Sinéad O’Connor wählt den Offenen Brief als Kommunikationsmittel und äußert sich nach diversen Anfragen seitens der Journaille lieber auf ihrem eigenen Blog zum Thema. (“Open Letter to Miley Cyrus” aufm Blog, is aber grade down; Mirror davon aufm Guardian.) Dieser wiederum hat Amanda Palmer dazu veranlasst, eine Replik auf ihrem Blog zu veröffentlichen: “An open letter to sinéad o’connor, re: miley cyrus.”
Sinéad O’Connor’s Brief fasse ich mal zusammen als: ‘Mädel, das mit dem nackt rumtanzen ist nur eine Form der Ausbeutung, sei sie auch selbstgewählt. Denn sex sells und du bist damit nur ein weiteres Verkaufsobjekt. Find mal besser andere Wege, um dich als starke bzw. erstarkende post-Hannah-Montana-Frau in der Öffentlichkeit zu präsentieren und durchzusetzen, denn du bist mehr als deine Sexualität.’ Ist nicht viel gegen zu sagen. Das bringt die Mechanismen des Showbiz ziemlich genau auf den Punkt und folgt argumentativ einer der großen Grundansichten des Feminismus nämlich Frauen sind mehr als ihr Körper und das gilt es zu erkämpfen. Den paternalisierenden bzw. maternalisierenden Tenor dieses Briefes erwähne ich der Vollständigkeit halber mal, aber lasse es soweit auch ohne weiteren Kommentar stehen.

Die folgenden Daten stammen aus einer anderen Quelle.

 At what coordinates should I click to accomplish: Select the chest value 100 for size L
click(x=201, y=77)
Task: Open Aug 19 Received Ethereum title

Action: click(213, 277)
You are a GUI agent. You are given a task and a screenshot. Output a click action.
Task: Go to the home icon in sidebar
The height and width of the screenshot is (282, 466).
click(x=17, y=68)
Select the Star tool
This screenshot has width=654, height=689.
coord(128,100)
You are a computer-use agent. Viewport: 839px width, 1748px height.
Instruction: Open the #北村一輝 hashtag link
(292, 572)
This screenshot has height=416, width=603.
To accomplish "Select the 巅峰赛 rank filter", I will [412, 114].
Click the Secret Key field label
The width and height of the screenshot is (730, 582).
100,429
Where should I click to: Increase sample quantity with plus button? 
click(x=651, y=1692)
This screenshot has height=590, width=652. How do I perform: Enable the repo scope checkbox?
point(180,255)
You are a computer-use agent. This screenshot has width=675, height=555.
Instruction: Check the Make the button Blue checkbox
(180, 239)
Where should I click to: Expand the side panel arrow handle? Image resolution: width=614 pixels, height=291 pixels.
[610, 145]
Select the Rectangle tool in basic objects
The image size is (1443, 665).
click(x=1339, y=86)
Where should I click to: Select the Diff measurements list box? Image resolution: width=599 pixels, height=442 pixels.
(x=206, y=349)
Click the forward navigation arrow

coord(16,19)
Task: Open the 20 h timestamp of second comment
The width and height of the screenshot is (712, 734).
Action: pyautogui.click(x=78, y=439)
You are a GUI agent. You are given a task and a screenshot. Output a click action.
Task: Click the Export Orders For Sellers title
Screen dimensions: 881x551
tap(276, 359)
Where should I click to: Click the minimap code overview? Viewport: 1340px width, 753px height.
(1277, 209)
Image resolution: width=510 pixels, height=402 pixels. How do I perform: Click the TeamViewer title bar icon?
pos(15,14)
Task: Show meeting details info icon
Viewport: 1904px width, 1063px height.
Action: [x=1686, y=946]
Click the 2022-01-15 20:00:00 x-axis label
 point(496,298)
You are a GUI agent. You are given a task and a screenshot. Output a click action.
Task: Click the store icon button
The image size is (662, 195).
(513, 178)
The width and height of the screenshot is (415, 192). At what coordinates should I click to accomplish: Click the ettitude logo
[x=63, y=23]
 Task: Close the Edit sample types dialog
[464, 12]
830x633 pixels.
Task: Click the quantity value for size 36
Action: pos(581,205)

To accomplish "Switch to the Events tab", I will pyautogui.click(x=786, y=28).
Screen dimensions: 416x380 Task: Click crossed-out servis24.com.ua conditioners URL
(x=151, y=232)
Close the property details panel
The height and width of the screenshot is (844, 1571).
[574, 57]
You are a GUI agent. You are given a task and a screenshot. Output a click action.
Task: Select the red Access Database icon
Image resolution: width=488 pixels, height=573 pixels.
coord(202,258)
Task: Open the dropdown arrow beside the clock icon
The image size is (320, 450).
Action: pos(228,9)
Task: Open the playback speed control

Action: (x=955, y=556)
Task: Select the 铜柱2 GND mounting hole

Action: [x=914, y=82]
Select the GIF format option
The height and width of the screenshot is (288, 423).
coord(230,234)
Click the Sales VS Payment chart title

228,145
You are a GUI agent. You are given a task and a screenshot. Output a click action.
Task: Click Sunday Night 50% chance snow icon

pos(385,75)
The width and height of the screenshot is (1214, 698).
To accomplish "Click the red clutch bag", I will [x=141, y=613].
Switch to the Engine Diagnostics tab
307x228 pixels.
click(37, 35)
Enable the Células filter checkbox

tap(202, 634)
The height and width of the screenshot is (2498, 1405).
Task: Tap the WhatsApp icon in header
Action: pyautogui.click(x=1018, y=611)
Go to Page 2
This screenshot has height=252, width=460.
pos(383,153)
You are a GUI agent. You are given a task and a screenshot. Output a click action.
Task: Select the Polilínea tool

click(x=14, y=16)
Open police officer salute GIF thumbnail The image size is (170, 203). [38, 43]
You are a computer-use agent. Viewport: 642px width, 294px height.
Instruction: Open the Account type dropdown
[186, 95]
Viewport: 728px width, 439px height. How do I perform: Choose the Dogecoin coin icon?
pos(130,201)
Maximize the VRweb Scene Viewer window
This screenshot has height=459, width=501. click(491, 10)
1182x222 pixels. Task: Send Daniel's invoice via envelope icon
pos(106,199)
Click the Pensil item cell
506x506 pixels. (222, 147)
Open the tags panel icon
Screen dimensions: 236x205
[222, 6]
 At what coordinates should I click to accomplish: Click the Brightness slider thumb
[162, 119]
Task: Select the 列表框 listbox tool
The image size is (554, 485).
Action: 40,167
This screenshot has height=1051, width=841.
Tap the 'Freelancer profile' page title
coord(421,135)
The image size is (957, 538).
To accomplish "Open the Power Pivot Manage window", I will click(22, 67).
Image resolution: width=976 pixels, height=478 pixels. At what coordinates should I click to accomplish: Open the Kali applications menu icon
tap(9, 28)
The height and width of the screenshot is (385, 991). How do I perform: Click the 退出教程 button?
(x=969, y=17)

Amanda Palmer hat darauf im Kern ungefähr Folgendes geantwortet: ‘Das ist ja alles schön und gut und richtig. Aber was auch passiert: Wenn eine Frau sich selbstgewählt nackt in der Öffentlichkeit präsentiert, dann gibt’s Kontra, und zwar zuallererst von anderen Frauen, die einem einreden vom patriarchalen System korrumpiert worden zu sein. Und das führt auch wieder nur dazu, dass Frauen sich in ihrem Körper unwohl fühlen, weil sie sich nicht nach außen geben können, wie sie es gerne würden. Viel zielführender ist es, die gesamte Bandbreite zuzulassen und zu bekräftigen und stattdessen andere Mittel zu finden, um den Kampf um das eigene Selbst zu kämpfen.’ Dieser Text benennt m.E. eines der großen Probleme des derzeitigen Mainstream-Feminismus: Alles, aber auch wirklich alles wird als Produkt männlicher Machtstrukturen eingeordnet, insbesondere wenn es in den Bereich Sexualität/Nackheit/Schönheit(sideale) geht.
Szenenwechsel nach Bielefeld und zu Feine Sahne Fischfilet. Dazu vorweg: Wer die Story als Internethype mitbekommen hat, lese sich bitte das Statement der Band (FB-Link, public) dazu durch. Die haben neulich ein Konzert im AJZ gegeben. Der Drummer zog irgendwann sein T-Shirt aus. Das Konzert wurde daraufhin von den Hausbetreibern mit Verweis aufs Hausrecht/Plenumsbeschluss unterbrochen, welches besagt, dass nackte Oberkörper nicht geduldet werden, da das AJZ auch ein Schutzraum gegen Sexismus ist. Nach ungefähr 20 Minuten Klärung mit allen Beteiligten hat die Band dann auch weitergespielt.
Was mir daran auffällt: Es ist egal, wer sich auszieht. Das Ausziehen ist das Problem. Nacktheit. Nacktheit soll nicht in der Öffentlichkeit stattfinden. Nacktheit ist obszön. Nacktheit ist sexuell. Dem männlichen nackten Körper wird permanent sexuelle Gewalt und Macht zugeschrieben. Der weibliche nackte Körper ist Ausdruck der sexuellen Objektifizierung. Also bitte alle wieder die Klamotten anziehen und lieber den obersten Knopf noch zuknöpfen, damit… Ja was? Was ist damit eigentlich gewonnen? Und was verloren? Der nackte Körper ist nicht nur, aber eben auch Teil eines jeden Menschen. Wie kann der nackte Körper entsexualisiert werden, wenn er nicht mehr stattfindet? Ich möchte behaupten: gar nicht. Das Thema wird nur aus der Öffentlichkeit hinaus ins Private argumentiert.
Und damit wird auch weiterhin Sexualität als Tabu aufrecht erhalten.
4. October 2013 at 11:36 AM
Eine armseelige Gesellschaft, die sich in bigotter Doppelmoral zurück entwickelt.